En ce dernier jour d'un réquisitoire en trois temps, Nicolas Sarkozy fut, comme à son habitude depuis le début du procès dit des financements libyens, le premier parmi les prévenus à pénétrer dans la majestueuse salle d'audience de la cour d'appel de Paris. Il fut aussi le dernier à quitter le prétoire, après s'être entretenu pendant un long moment avec ses six avocats et ses trois conseillers, réunis en cercle autour de lui, au terme des réquisitions des avocats généraux ayant demandé une peine de 7 ans de prison fermes à son encontre.
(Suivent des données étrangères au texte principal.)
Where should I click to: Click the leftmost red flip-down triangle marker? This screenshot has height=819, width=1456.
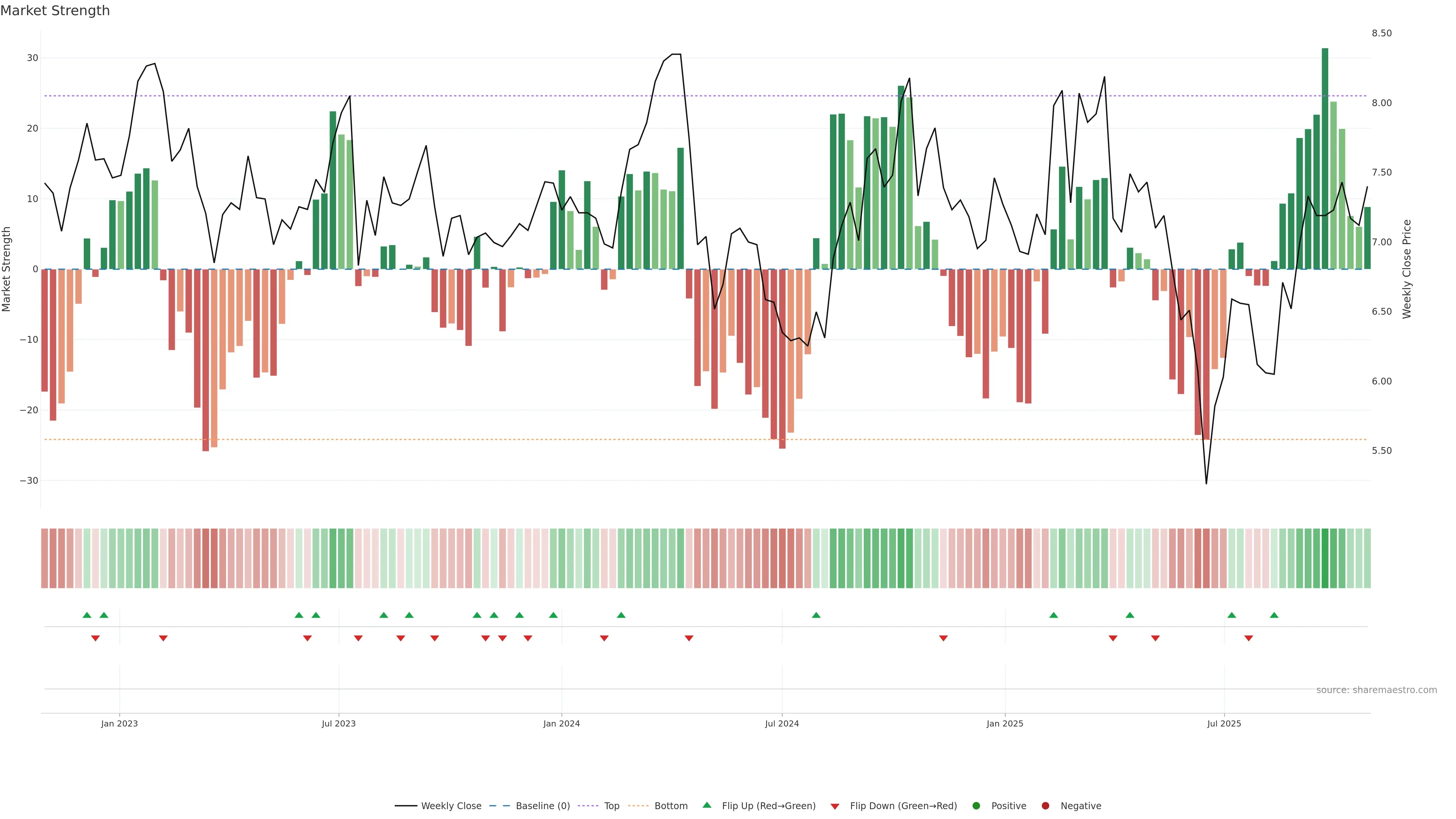[95, 638]
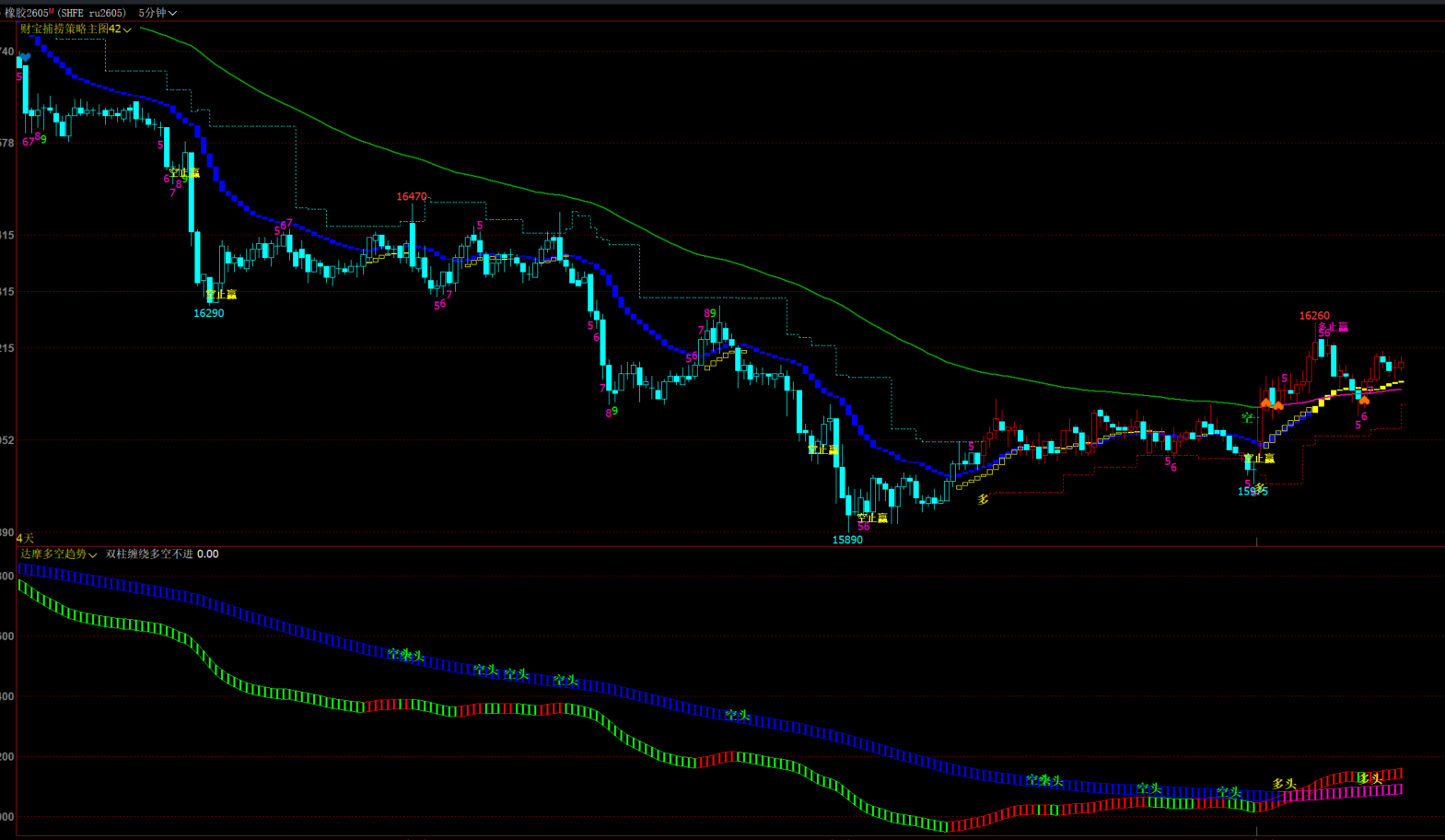1445x840 pixels.
Task: Click the leftmost orange heart signal marker
Action: 1266,403
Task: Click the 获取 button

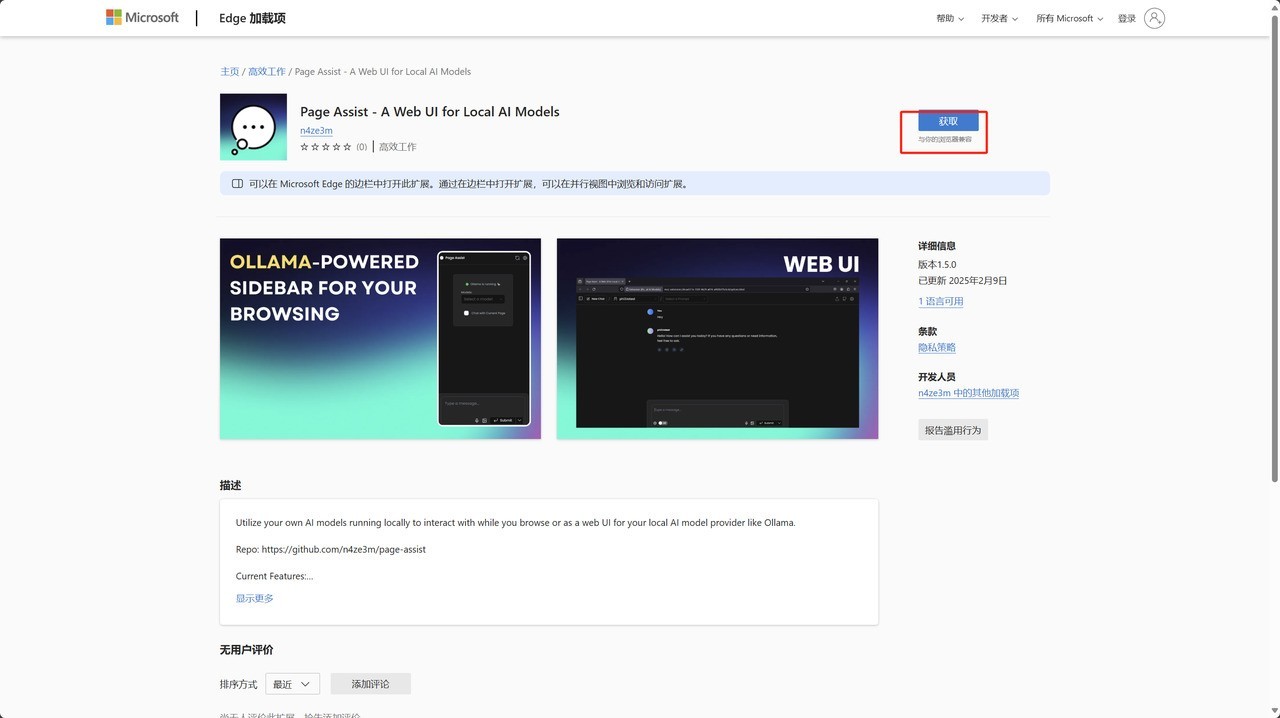Action: (x=948, y=121)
Un conciliabule improvisé où il fut quasiment le seul à s'exprimer, son équipe de défense et ses proches l'écoutant attentivement en opinant du chef. Lui appuyant son propos par des mouvements répétés de son bras droit, comme trop pressé de parler après avoir dû écouter sans mot dire la lourde et sévère charge des avocats généraux laquelle s'est étirée sur plus de 17 heures depuis lundi. A la sortie de la salle d'audience, l'ancien chef de l'Etat s'est éclipsé sans s'arrêter devant le mur de caméras et de micros qui l'attendait.
« Gravité des faits »
Sur le fond, les réquisitions du parquet général rejoignent en tous points celles du Parquet national financier (PNF) en première instance : sept ans de prison ferme, une amende de 300 000 euros et une peine d'inéligibilité de 5 ans. Le parquet général a souligné la « gravité des faits » et le rôle central de Nicolas Sarkozy dans ce système de financement occulte présumé.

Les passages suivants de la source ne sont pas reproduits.